Thirty percent of healthcare investment in 2024 went to companies leveraging AI
The biopharma sector saw a 300 percent increase in investment since 2023.
Venture capital investment in healthcare grew to $23 billion in 2024, from $20 billion in 2023, as artificial intelligence (AI) clearly established product fit in the healthcare sector, according to the latest market insights report from Silicon Valley Bank (SVB), a division of First Citizens Bank. AI continues to take center stage, especially across biopharma, with 30 percent of healthcare investment in 2024 went to companies leveraging AI.
With more than $5 billion in 2024, investment in biopharma AI was the story of the year. The sector saw a 300 percent increase in investment since 2023, surging past 2021 total capital invested by nearly $2 billion. Investment was largely driven by mega deals, with deals more than $100 million accounting for 71 percent of total 2024 investment in biopharma AI, according to the report.
“In 2025, we could see a steady yet modest increase in both the volume and value of investments across various healthcare sectors,” said Jackie Spencer, SVB’s Head of Relationship Management for Life Science and Healthcare Banking and author of the annual Healthcare Investments and Exits Report. “However, despite this growth, IPO (initial public offering) activity is likely to remain subdued as market conditions continue to stabilize and investors remain cautious. Advancements in AI are poised to revolutionize drug development and clinical trial management, driving efficiencies, precision, and speed in bringing new therapies to market.”

===

_REQUIRED ACTIONS_
**A)** Answer these questions from the healthcare investment article, each on its own line:
(i) How much venture capital was invested in healthcare in 2024?
(ii) What share of 2024 biopharma AI investment came from deals of more than $100 million?
(iii) Who wrote the annual Healthcare Investments and Exits Report?
**B)** For each statement, say whether the healthcare investment article supports it. Give yes or no and quote the words that decide it.
(i) Venture capital investment in healthcare fell between 2023 and 2024.
(ii) Silicon Valley Bank is a division of First Citizens Bank.
(iii) Jackie Spencer expects IPO activity to rise sharply in 2025.
**C)** Continue the healthcare investment article from its last sentence.

===

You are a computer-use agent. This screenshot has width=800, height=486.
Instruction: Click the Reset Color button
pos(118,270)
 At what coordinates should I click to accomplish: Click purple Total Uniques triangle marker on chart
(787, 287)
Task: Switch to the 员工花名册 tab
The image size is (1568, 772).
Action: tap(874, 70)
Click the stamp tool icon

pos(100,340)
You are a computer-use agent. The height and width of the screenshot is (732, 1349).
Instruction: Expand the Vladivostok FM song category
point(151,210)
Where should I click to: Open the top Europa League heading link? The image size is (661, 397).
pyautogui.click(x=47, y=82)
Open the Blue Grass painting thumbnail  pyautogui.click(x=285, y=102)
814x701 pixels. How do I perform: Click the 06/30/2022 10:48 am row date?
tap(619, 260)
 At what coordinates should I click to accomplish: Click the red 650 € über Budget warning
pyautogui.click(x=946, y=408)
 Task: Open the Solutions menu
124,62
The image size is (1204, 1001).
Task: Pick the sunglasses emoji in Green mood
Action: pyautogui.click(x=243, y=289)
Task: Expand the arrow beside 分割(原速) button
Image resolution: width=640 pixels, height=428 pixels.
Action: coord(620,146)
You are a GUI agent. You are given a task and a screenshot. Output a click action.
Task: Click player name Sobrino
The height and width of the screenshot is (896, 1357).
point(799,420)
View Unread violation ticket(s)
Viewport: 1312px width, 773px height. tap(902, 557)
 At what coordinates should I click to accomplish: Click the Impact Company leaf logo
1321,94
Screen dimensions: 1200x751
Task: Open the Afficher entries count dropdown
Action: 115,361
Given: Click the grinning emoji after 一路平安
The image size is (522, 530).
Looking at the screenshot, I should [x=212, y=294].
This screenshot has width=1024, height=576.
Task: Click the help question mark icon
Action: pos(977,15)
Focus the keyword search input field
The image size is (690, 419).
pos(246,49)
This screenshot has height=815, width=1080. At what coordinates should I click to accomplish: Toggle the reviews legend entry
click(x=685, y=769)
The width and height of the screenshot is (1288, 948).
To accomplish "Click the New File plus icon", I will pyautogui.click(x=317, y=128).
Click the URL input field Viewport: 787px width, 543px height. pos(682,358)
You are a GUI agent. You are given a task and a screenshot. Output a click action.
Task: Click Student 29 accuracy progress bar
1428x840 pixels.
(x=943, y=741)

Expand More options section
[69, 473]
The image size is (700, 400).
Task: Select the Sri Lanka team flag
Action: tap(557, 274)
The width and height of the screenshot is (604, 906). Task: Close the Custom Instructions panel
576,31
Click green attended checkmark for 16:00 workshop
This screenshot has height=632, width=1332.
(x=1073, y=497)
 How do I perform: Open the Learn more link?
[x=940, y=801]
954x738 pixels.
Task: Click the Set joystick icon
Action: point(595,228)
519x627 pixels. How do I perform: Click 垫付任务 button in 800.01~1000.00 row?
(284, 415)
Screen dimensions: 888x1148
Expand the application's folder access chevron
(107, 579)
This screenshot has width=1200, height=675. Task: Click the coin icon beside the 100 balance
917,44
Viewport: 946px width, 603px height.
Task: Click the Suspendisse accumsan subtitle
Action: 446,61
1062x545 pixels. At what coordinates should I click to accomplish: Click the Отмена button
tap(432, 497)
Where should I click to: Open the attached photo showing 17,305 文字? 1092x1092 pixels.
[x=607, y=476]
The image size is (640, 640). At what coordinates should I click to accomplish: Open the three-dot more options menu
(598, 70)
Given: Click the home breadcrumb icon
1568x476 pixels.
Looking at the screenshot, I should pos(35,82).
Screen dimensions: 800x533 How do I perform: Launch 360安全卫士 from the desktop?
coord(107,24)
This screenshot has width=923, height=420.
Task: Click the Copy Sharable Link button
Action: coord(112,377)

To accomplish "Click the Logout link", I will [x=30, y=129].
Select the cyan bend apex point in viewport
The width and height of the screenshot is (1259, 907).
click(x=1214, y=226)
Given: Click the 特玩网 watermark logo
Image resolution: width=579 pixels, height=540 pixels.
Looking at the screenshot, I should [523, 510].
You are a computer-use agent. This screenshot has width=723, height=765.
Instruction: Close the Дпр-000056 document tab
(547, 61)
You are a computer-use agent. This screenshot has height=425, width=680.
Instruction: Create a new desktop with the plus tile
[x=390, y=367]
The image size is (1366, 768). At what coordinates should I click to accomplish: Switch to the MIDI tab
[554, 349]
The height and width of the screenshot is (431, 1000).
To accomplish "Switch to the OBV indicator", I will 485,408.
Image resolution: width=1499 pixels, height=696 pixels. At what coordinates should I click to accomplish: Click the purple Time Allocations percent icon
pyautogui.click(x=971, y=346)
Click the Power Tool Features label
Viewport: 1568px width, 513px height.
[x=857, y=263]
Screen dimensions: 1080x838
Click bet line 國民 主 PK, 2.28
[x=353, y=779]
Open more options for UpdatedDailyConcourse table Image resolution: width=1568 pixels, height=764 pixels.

===

_EXPECTED OUTPUTS_
**A)**
(i) $23 billion
(ii) 71 percent
(iii) Jackie Spencer

**B)**
(i) No: "Venture capital investment in healthcare grew to $23 billion in 2024, from $20 billion in 2023"
(ii) Yes: "Silicon Valley Bank (SVB), a division of First Citizens Bank"
(iii) No: "IPO (initial public offering) activity is likely to remain subdued"

**C)**
Key report findings included:
- Seed Rounds: Seed rounds rose to 40 percent of all deals as investors look forward. Among all companies receiving a seed deal in 2024, 35 percent are leveraging AI – up from 25 percent in 2023.
- Biopharma: With AI-driven protein design gaining momentum and results from clinical trials for AI-designed drugs on the way, excitement for biopharma AI is expected to remain high.
- Valuations: Valuations saw a 1.5x median increase among companies raising after a down round.
- Healthtech: With notable raises going to companies with proven track records and strong histories, a new crop of healthtech startups must prove themselves quickly.
- Dx/Tools: Investments are slowly rising. Liquid biopsies and precision diagnostics companies are showing strength, combining their close relationship to the success of precision therapy with a relatively untapped potential to collect and aggregate data.
- Device: Hospitals might turn out to be the key to reviving a slow device startup space, with new IPOs largely focused on the acute care space. Advances in imaging and monitoring tech are restoring interest that’s been lost from wearables and home care.